Richard Rush, candidate for Floyd County Superior Court No. 2 Judge, paid the $664 fee owed to Jeffersonville City Court stemming from a guilty plea in 2011 to the criminal charge.
According to court records, Jeffersonville City Court Judge Ken Pierce gave Rush a pay date of April 13, 2012, but that balance was never paid.
Rush, New Albany, said his obligation to the court “fell off the radar,” after he was told by his attorney Brad Jacobs not to make a payment, as an attempt was being made at the time to have the fee waived.
“I hired Brad Jacobs to represent me, and, so, even though I am an attorney, when I have something going on and an attorney working for me, I am going to do what my attorney tells me to do,” Rush said, adding that he was under the impression Jacobs was going to have, at least, a portion of the fee waived. “It has been a long time ago. My memory fades of our exact conversation, but he told me to hold off on paying it.
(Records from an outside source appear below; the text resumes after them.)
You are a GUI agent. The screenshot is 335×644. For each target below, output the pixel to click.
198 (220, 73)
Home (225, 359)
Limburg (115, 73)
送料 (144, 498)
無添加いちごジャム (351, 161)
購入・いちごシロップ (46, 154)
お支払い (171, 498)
He was going to see if he could get it [the fee] waived.”
Rush said nearly two years passed before he received a call from Jacobs on the matter earlier this week.
Jacobs said he was contacted Monday by officials from the city’s court or the clerk’s office — he was unsure which — only after the News and Tribune had inquired to the court staff about Rush’s unpaid balance and the lack of an issuance of an arrest warrant to obtain the fee.
Before the final pay date, Jacobs said Pierce refused a request to waive the fee, but in subsequent efforts to minimize the balance, the case somehow deviated from the standard path.
Pierce declined to provide comment, but it appears Jeffersonville City Court lost track of the case, and no warrant was issued for Rush’s arrest when the pay date came and went without payment.
Records show that Rush has been given two pay dates, in October and November 2011, to settle the $664 fee. Rush failed to appear for the November pay date, and Pierce issued a warrant for his arrest.
More than two months later in January 2012, Pierce withdrew the warrant and set another pay date for the following April, which was the last movement on the case, until this week.
Why no arrest warrant was issued after Rush’s April pay date is unknown, other than possible court staff oversight.
Rush said favoritism is not a factor in him not being forced to pay the fee sooner, such as the court issuing a warrant for his arrest after the pay date had passed.
“I think that if Ken [Pierce] was showing any favoritism in some fashion, Judge Pierce would have been the one to have waived the fees. The fees, obviously, were not waived,” Rush said. “I think Judge Pierce did his job the way he was supposed to do. I wasn’t treated any differently than anyone else.”
Rush said, from his experience as an attorney, it is not out of the ordinary to have a pay date extended.
“Pay dates are moved quite often, and my understanding was .... that Jacobs had made a request and had the case pulled for the purposes of seeing if the fees can get waved, so it got out of its normal flow of things,” Rush said.
The case stems from a June 2011 traffic incident resulting in three preliminary misdemeanor counts of operating while intoxicated, which were later amended to a single count of public intoxication.
“I just put my trust and faith in Brad [Jacobs],” Rush said. “If he told me not to pay because he was going to get it waived, then, of course, that is what I am going to do. And, when he told me yesterday to pay, I went and paid.”